-- TASK --
Pick out every line below that contains the string "dimensions" with the same capitalization, and copy each of those lines in full.

※

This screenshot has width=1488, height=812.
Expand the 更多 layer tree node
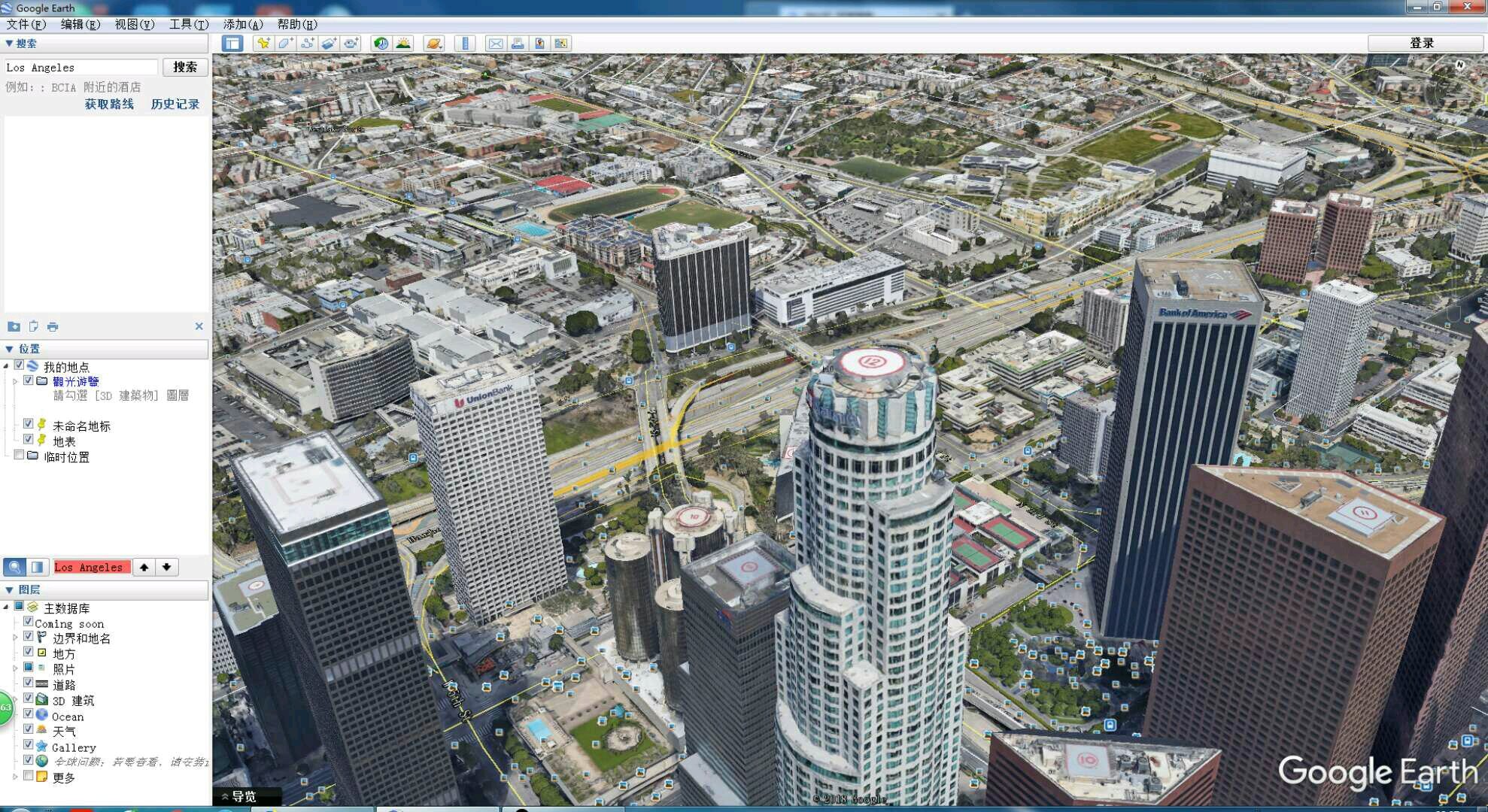15,777
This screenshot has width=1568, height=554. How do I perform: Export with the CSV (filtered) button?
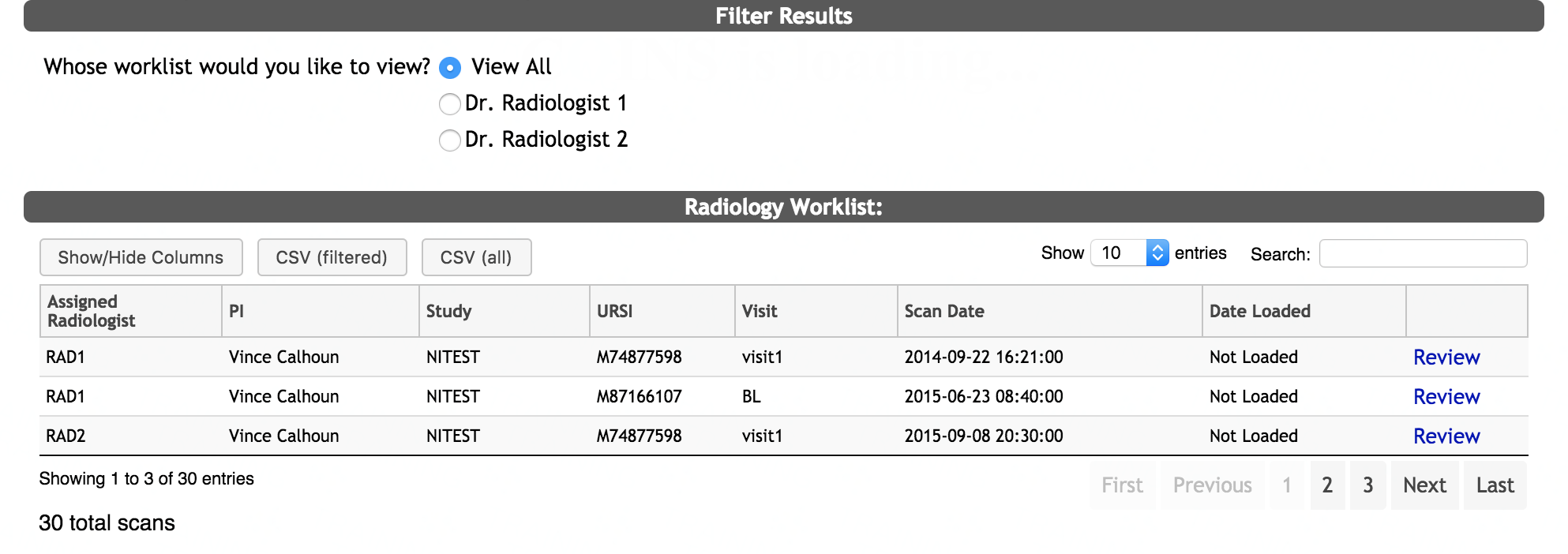click(332, 257)
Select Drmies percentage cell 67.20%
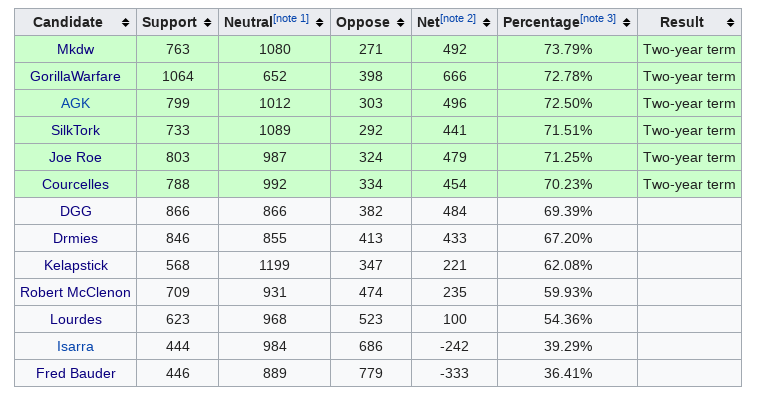757x396 pixels. pos(568,238)
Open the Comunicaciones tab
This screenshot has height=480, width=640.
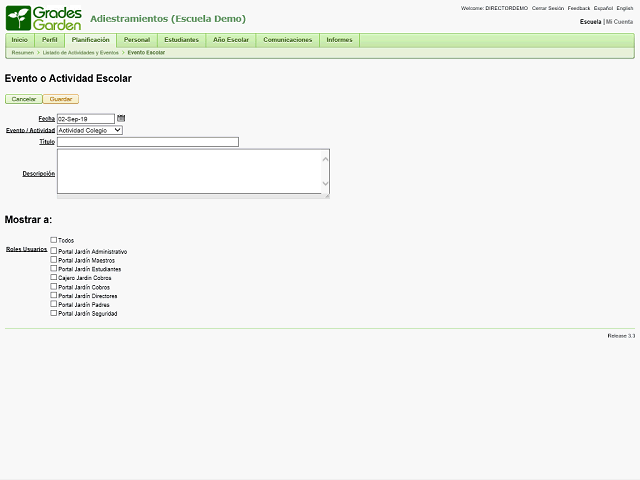tap(288, 40)
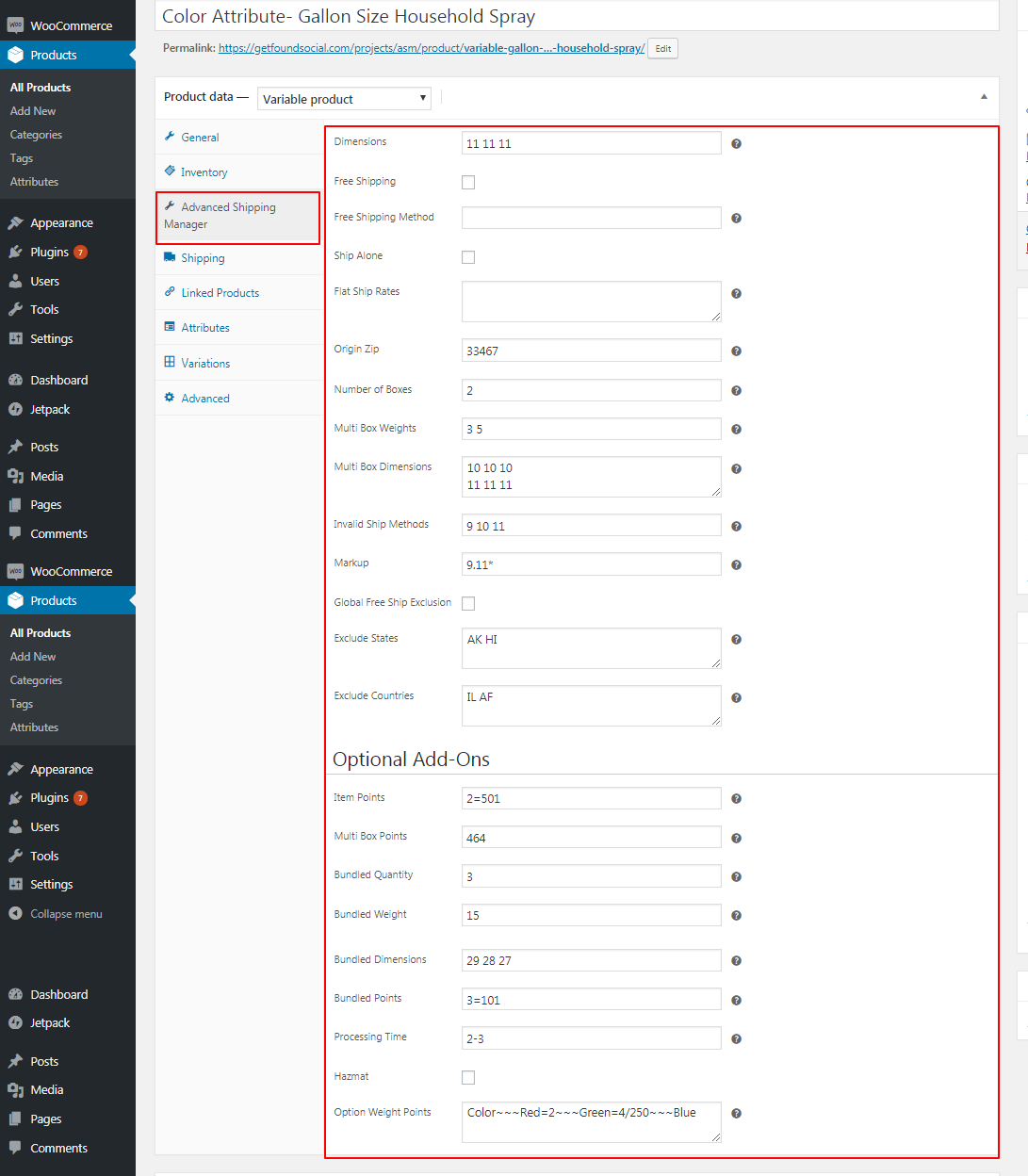The height and width of the screenshot is (1176, 1028).
Task: Click the help icon next to Processing Time
Action: pos(736,1039)
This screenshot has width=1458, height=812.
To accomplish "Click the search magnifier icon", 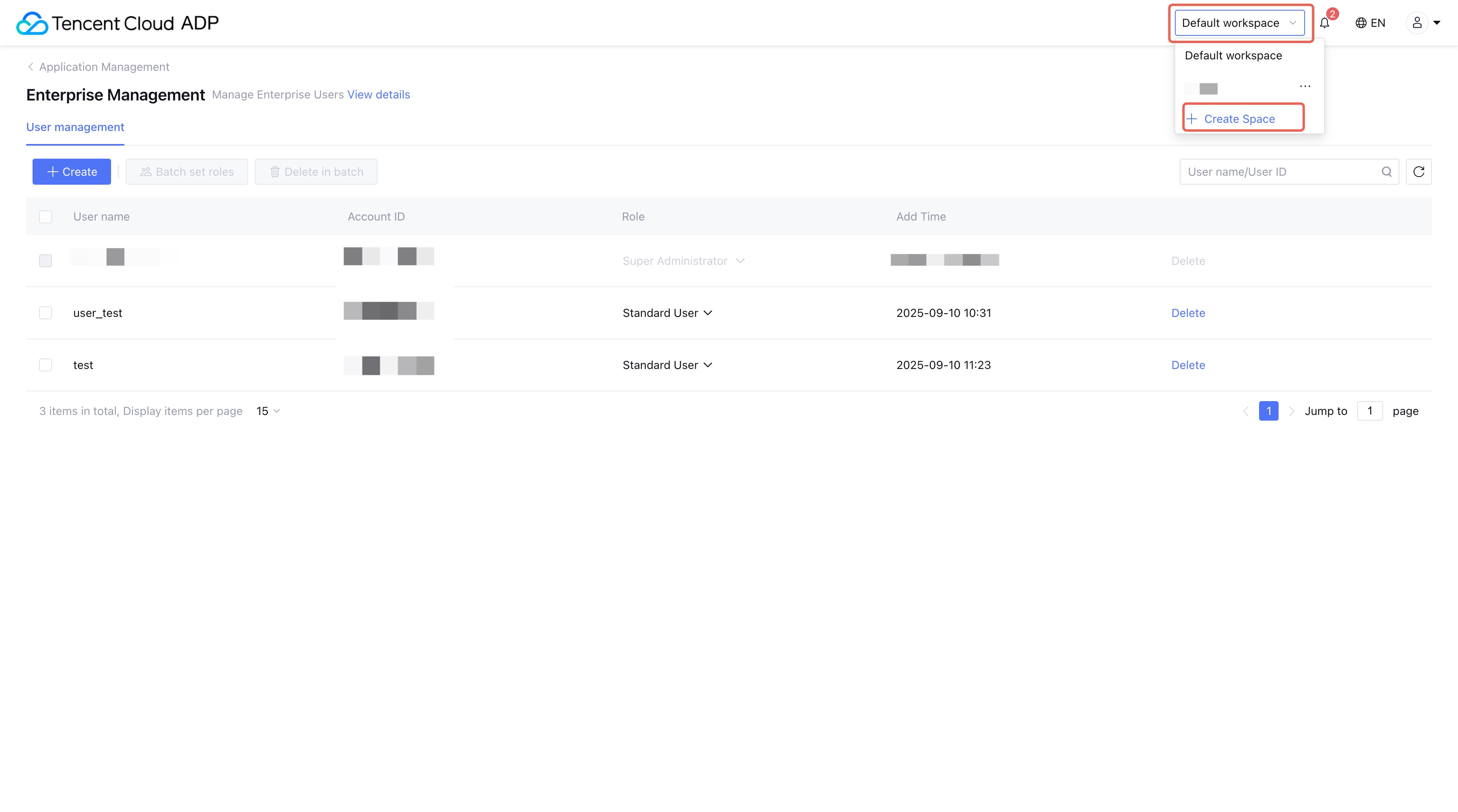I will [x=1386, y=171].
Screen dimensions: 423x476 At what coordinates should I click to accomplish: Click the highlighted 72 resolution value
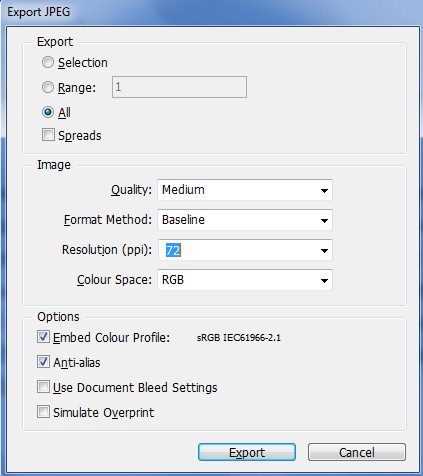coord(173,250)
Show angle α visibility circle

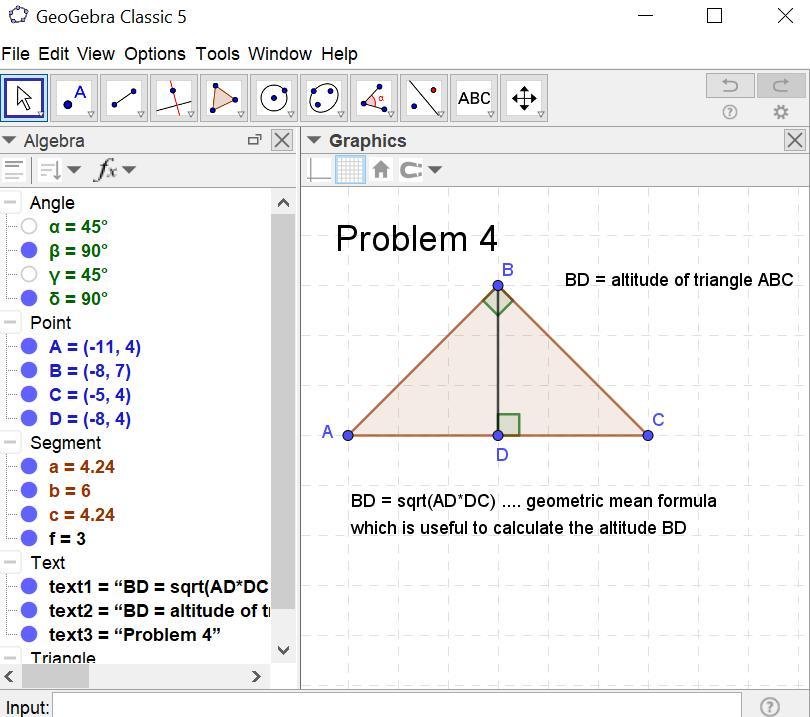(x=29, y=227)
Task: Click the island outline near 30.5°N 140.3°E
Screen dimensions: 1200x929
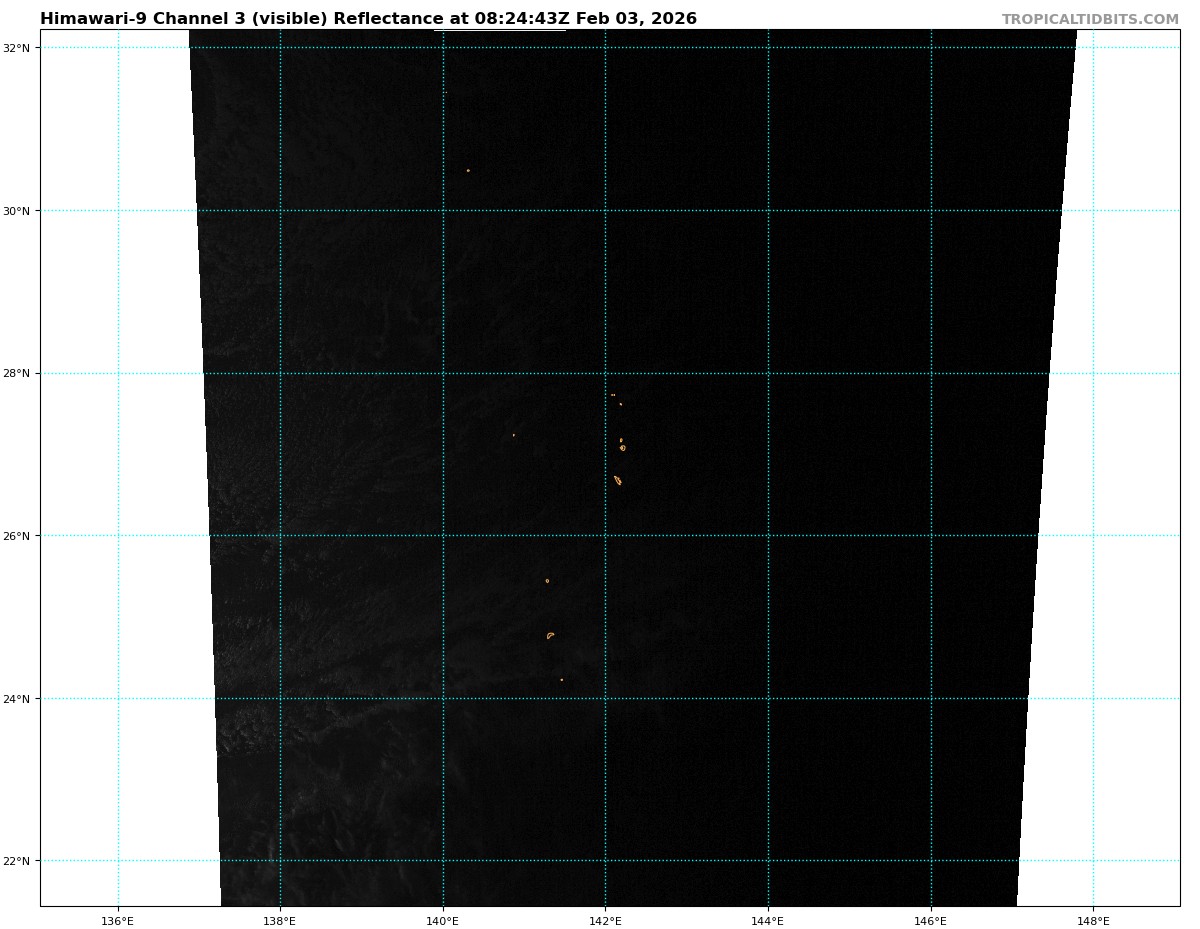Action: pos(468,170)
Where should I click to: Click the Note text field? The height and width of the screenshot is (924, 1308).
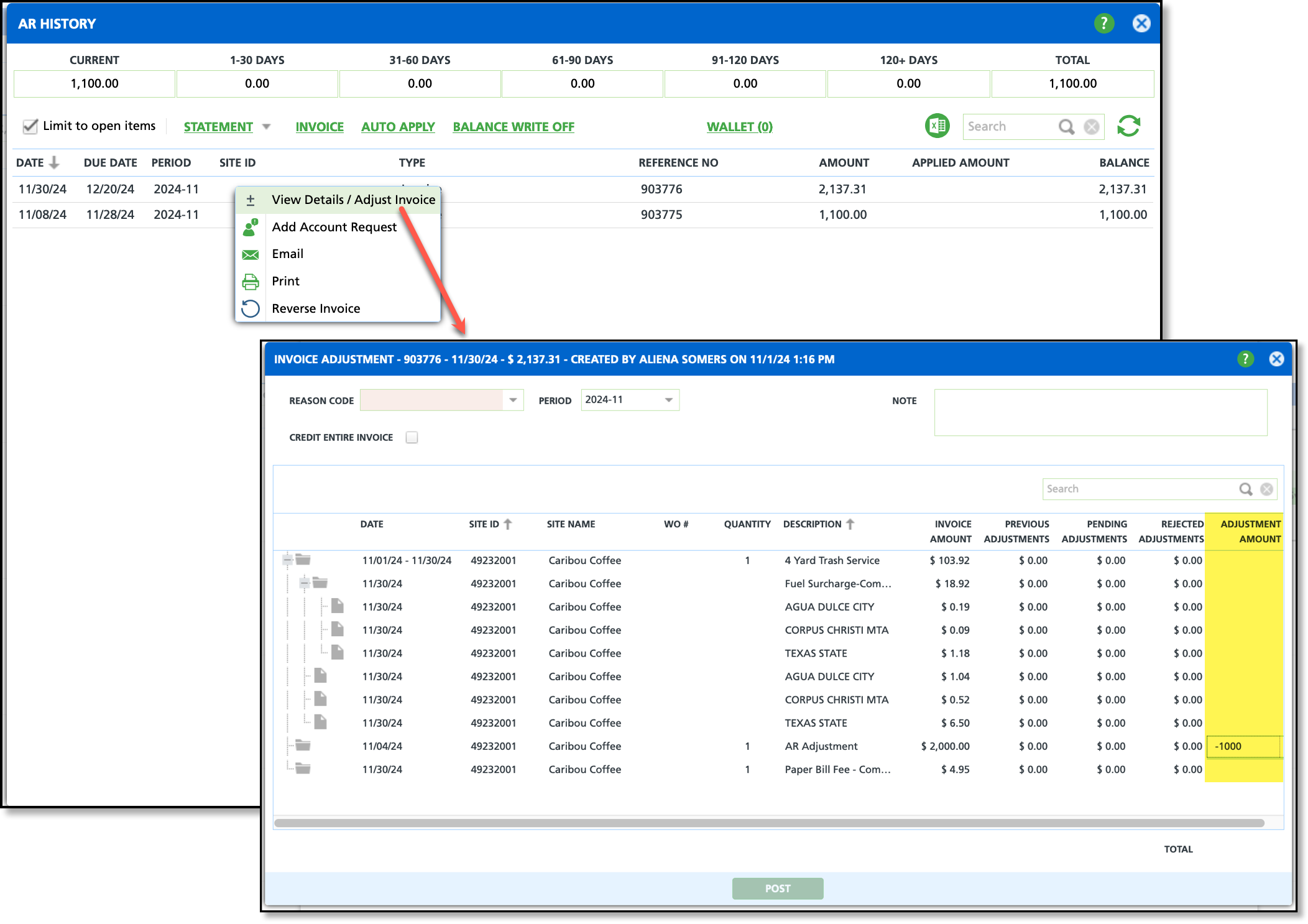(x=1100, y=412)
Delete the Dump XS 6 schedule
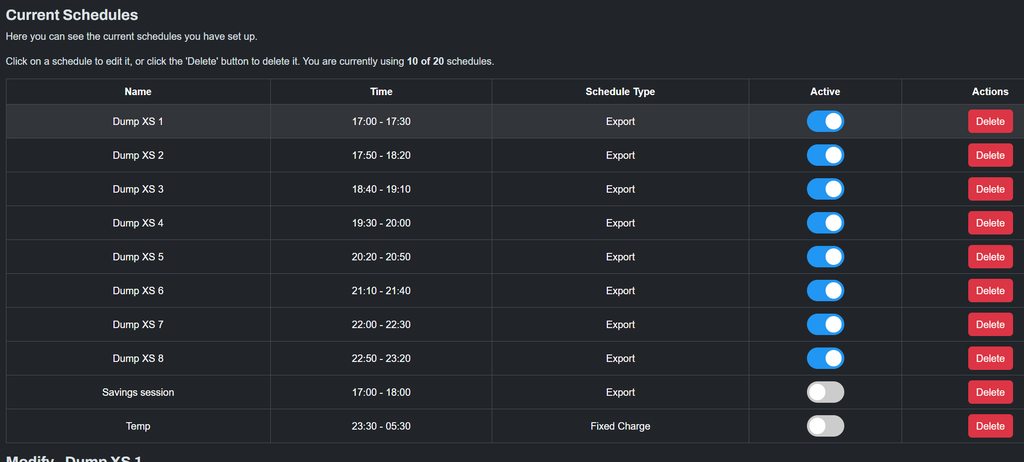This screenshot has width=1024, height=462. [989, 291]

※

-- EXPECTED ANSWER --
Screen dimensions: 423x476 At what coordinates should I click to accomplish: Click the highlighted 72 resolution value
Screen dimensions: 1200x929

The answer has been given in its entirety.